(STORED DATA Opens)

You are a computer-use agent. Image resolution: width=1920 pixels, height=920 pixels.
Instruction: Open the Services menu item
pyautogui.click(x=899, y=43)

(STORED DATA Closes)
(STORED DATA Opens)

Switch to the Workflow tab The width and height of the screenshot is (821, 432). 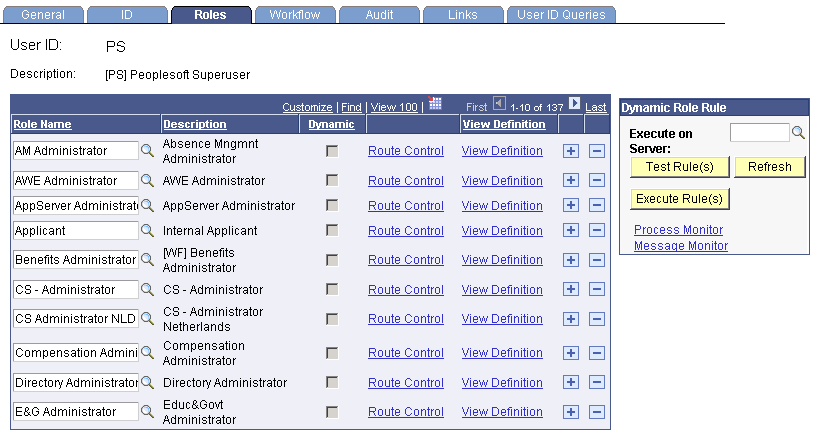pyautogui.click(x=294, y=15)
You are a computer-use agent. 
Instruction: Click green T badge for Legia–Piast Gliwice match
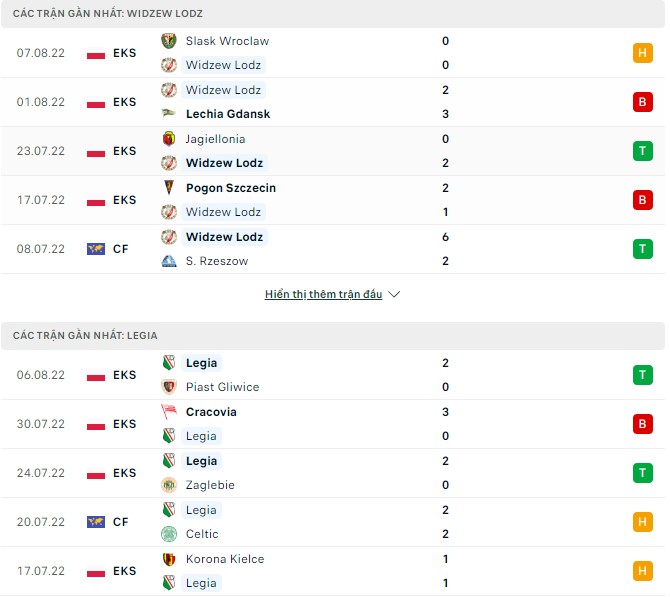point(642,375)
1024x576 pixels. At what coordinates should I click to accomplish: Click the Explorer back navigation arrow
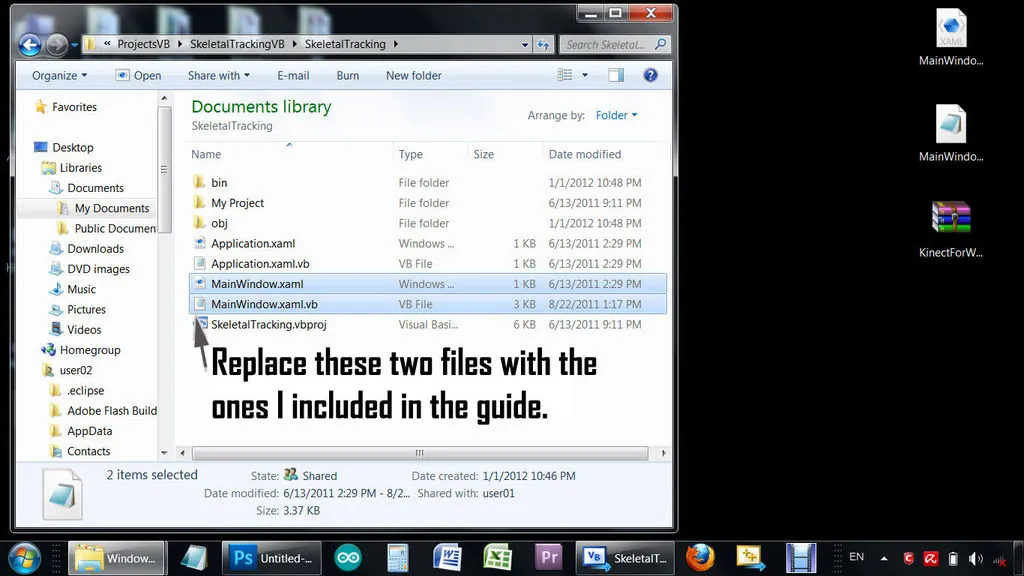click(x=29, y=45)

(STORED DATA Closes)
(STORED DATA Opens)

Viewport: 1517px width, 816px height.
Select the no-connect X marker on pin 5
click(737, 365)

(STORED DATA Closes)

→ ASSIGNED TASK:
Where the word "computer" occurs in a line of the records, copy that line.

→ OUTPUT BELOW:
You are a computer-use agent. Image resolution: width=1920 pixels, height=920 pixels.
You are a computer-use agent. 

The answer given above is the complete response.